YOUR TASK:
Only the lines below from the one containing "Given: Click the Magazyn box icon" through the last line should be set down, exactly as written and with no pictures.

MATERIAL SHOWN:

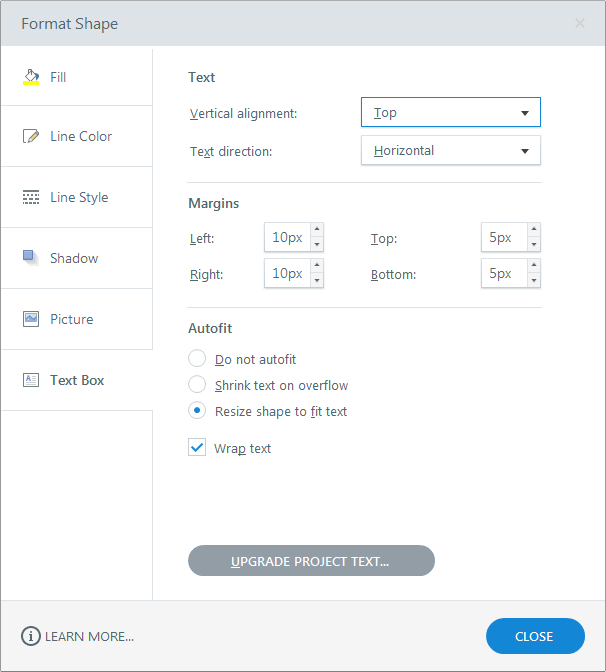Toggle the Wrap text checkbox

coord(197,448)

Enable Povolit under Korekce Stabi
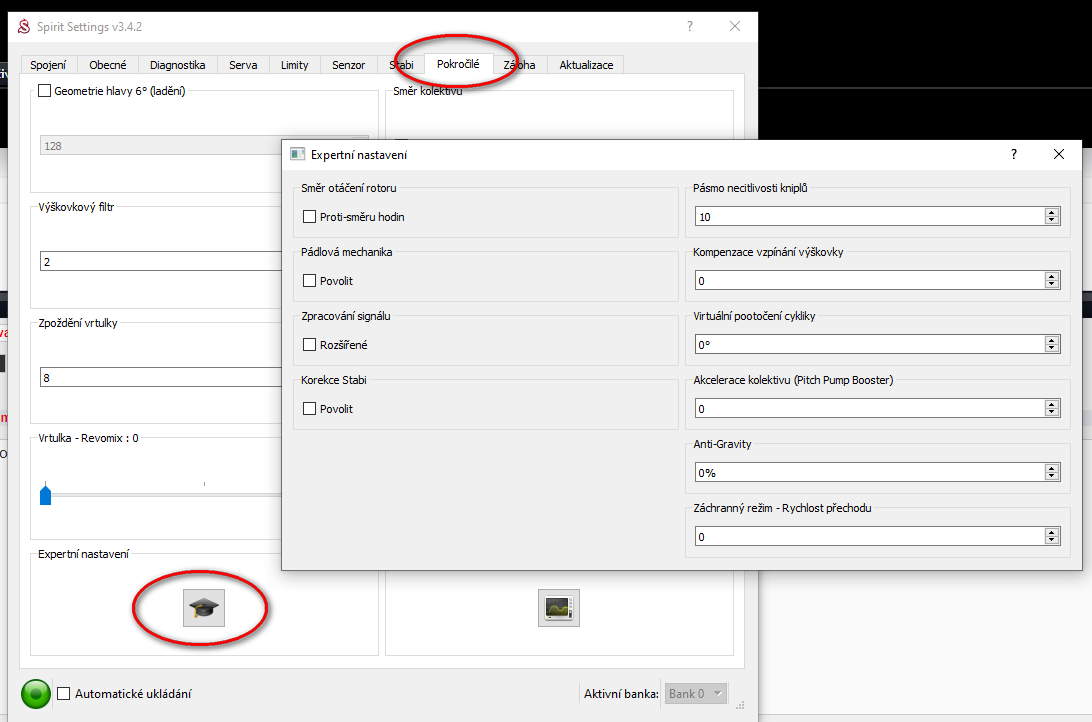click(310, 409)
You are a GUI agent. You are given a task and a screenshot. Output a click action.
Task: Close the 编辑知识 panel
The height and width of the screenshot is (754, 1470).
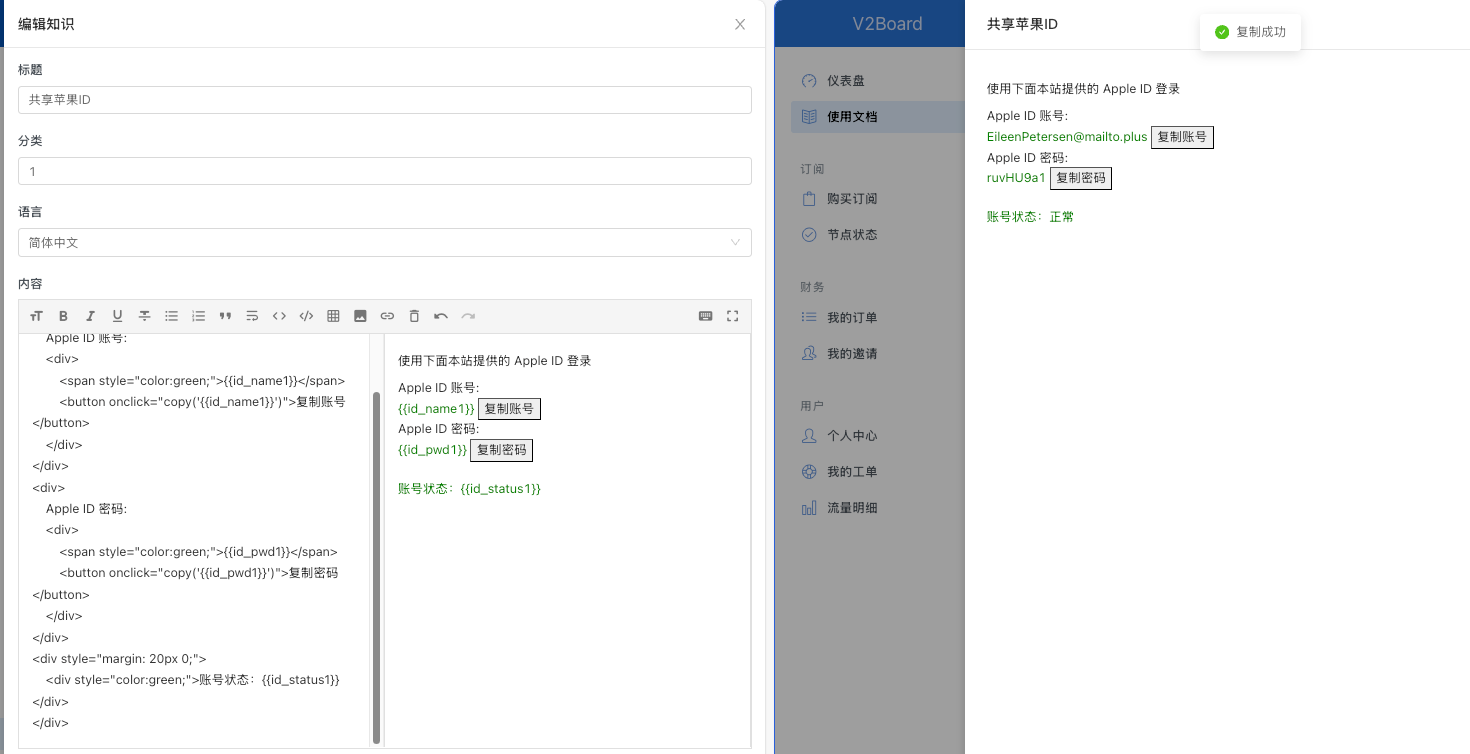tap(740, 24)
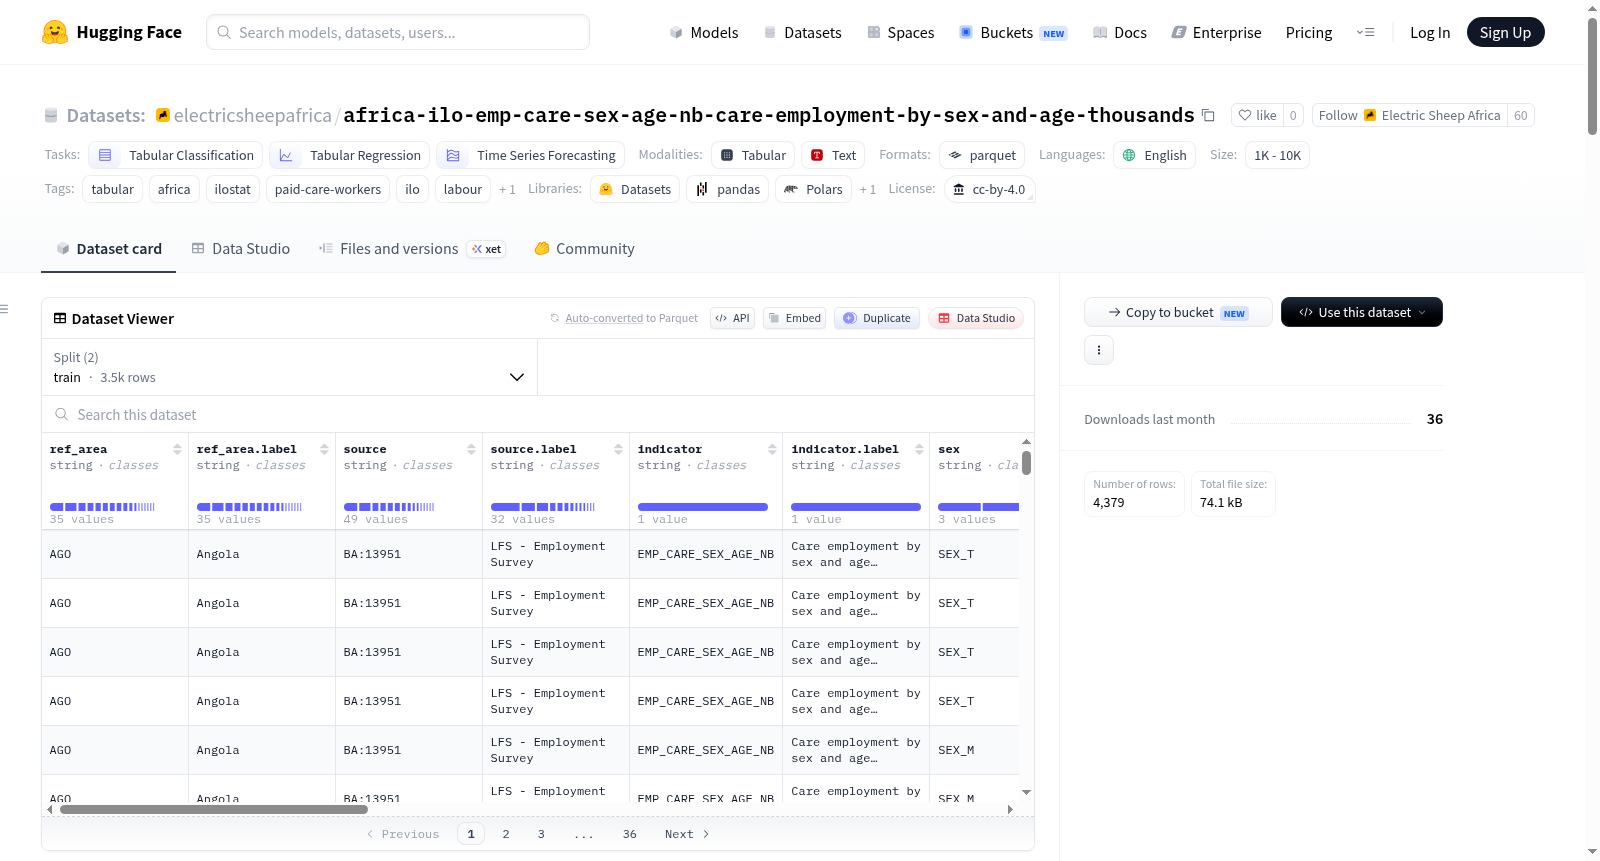Expand the navigation more-menu icon beside Pricing
Viewport: 1600px width, 861px height.
(1365, 32)
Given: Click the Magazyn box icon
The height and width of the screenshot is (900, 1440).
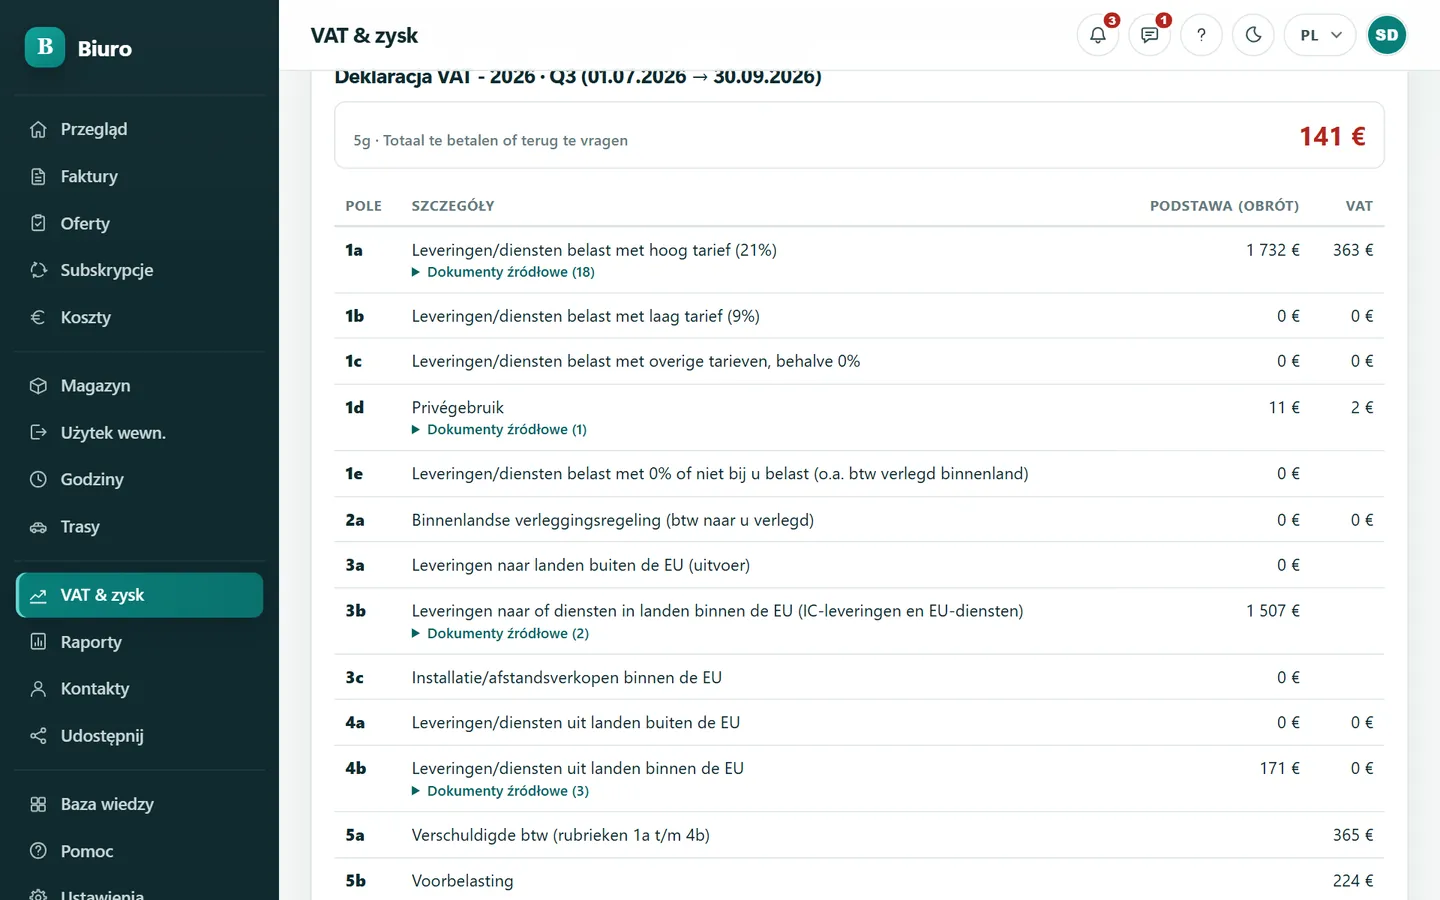Looking at the screenshot, I should click(38, 386).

FINISHED TASK:
Given: Click the Magazyn box icon
The height and width of the screenshot is (900, 1440).
Looking at the screenshot, I should click(38, 386).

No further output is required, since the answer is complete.